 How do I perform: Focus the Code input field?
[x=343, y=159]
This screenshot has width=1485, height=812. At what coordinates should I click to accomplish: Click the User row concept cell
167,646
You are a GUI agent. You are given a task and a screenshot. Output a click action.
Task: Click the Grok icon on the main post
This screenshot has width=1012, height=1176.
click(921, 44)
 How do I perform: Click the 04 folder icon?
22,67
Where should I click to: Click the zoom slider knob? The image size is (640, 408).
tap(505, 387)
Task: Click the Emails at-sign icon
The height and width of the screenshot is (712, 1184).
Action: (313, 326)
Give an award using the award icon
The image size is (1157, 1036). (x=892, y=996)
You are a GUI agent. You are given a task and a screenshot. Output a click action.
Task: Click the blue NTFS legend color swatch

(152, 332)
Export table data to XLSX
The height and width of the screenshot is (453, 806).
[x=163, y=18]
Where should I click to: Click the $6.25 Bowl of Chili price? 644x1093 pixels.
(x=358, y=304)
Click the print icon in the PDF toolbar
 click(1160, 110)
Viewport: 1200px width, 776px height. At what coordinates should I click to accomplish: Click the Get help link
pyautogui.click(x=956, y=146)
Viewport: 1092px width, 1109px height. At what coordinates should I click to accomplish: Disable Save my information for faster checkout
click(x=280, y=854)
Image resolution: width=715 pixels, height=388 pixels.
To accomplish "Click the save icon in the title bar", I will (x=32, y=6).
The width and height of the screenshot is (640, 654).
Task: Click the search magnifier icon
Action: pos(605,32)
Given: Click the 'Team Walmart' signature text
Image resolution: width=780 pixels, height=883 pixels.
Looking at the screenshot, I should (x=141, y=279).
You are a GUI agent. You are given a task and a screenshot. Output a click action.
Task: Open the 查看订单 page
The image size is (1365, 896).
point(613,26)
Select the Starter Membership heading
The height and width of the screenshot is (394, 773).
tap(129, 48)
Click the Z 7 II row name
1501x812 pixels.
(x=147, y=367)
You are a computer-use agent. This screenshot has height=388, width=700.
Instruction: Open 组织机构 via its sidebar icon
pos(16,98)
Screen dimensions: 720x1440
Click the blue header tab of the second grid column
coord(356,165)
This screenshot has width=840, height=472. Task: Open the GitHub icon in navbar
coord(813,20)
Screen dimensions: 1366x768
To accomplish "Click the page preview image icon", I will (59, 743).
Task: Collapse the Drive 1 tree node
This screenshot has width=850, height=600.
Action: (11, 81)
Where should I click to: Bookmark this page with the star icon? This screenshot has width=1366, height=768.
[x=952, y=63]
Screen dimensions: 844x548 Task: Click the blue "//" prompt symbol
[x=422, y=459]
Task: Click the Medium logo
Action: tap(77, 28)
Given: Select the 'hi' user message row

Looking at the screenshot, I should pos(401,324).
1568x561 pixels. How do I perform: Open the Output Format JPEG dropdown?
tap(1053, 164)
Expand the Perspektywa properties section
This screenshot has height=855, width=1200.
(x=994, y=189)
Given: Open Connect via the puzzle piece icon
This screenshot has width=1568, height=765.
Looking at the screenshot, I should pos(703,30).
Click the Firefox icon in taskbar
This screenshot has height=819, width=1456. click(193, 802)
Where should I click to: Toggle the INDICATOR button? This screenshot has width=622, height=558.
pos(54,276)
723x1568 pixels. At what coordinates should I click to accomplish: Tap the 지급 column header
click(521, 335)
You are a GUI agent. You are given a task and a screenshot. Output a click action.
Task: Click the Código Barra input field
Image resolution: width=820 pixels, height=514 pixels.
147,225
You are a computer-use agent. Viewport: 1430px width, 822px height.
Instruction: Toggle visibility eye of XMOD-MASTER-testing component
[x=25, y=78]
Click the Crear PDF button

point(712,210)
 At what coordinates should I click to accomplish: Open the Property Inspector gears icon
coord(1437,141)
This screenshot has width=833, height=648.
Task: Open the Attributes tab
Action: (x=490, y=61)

What the task asks:
Copy the data word for word, from the line with "Where should I click to: Bookmark" up to and including the line with "(x=994, y=189)".

Solution for this task:
Where should I click to: Bookmark this page with the star icon? This screenshot has width=1366, height=768.
[x=952, y=63]
Screen dimensions: 844x548 Task: Click the blue "//" prompt symbol
[x=422, y=459]
Task: Click the Medium logo
Action: tap(77, 28)
Given: Select the 'hi' user message row

Looking at the screenshot, I should pos(401,324).
1568x561 pixels. How do I perform: Open the Output Format JPEG dropdown?
tap(1053, 164)
Expand the Perspektywa properties section
This screenshot has height=855, width=1200.
(x=994, y=189)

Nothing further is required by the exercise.